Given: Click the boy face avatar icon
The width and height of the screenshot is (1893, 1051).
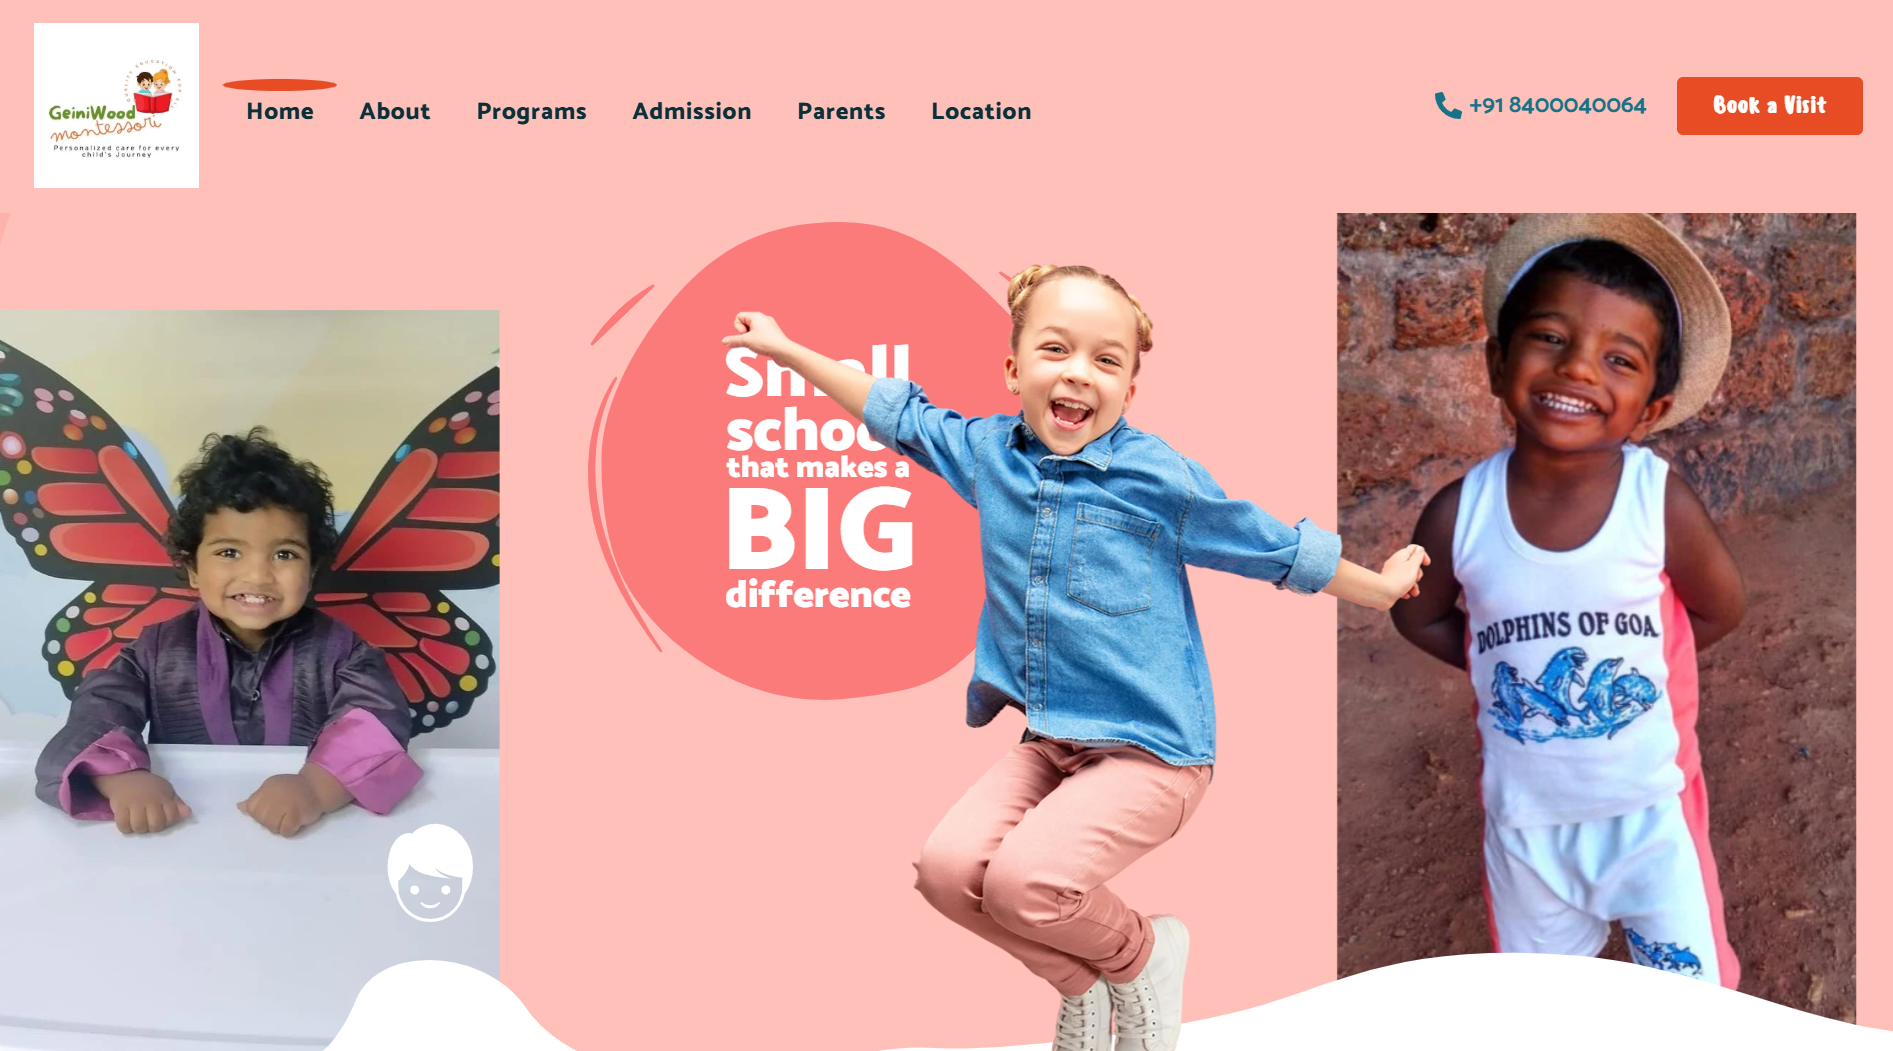Looking at the screenshot, I should point(430,872).
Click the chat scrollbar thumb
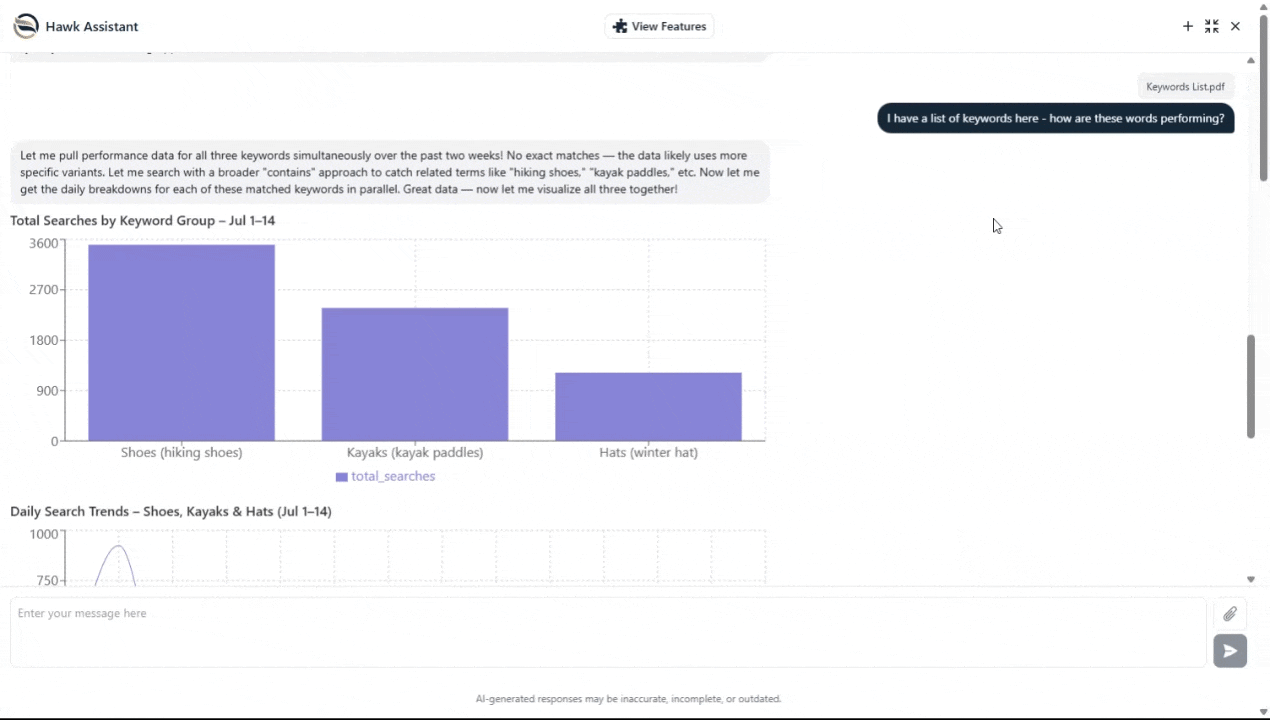Viewport: 1270px width, 720px height. pos(1251,386)
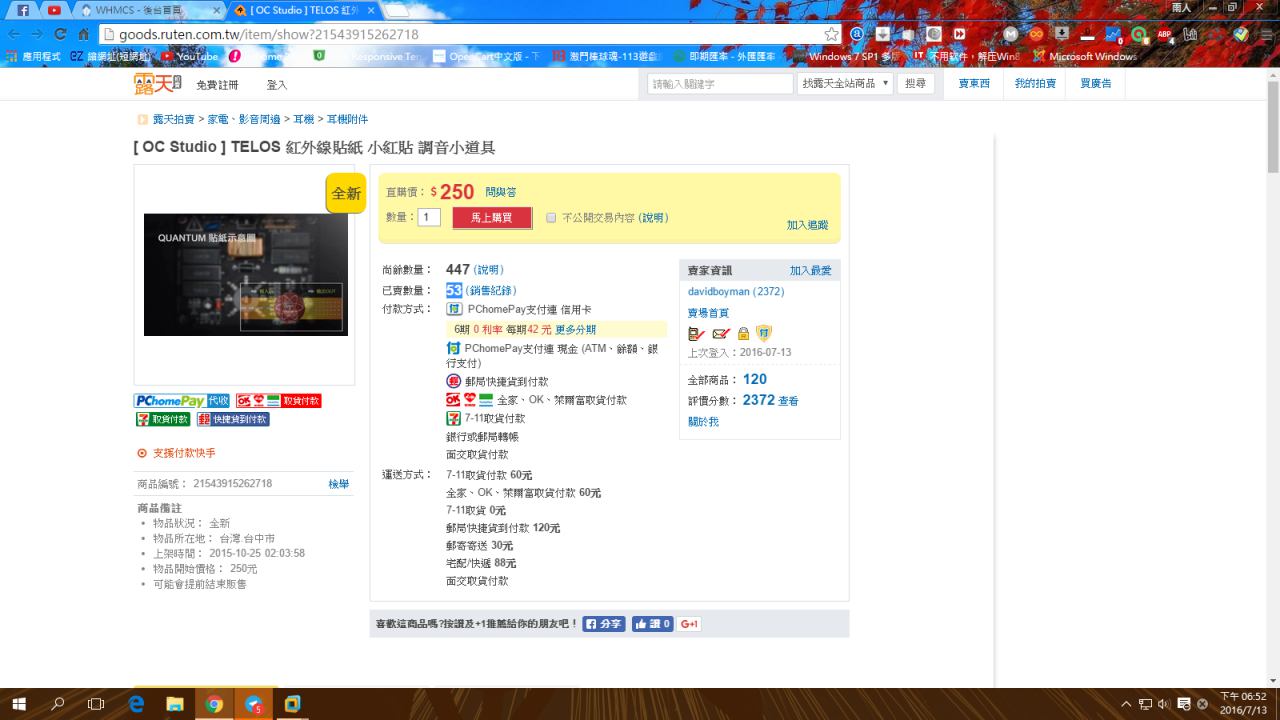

+-------+

WORK TO BE COMPLETED: A verbatim rendering of the listing above is required, without any of its pictures.

EXERCISE RESULT:
Given: Click the boy face avatar icon
The width and height of the screenshot is (1893, 1051).
Looking at the screenshot, I should point(430,872).
Click the chat scrollbar thumb
Viewport: 1270px width, 720px height. pos(1251,386)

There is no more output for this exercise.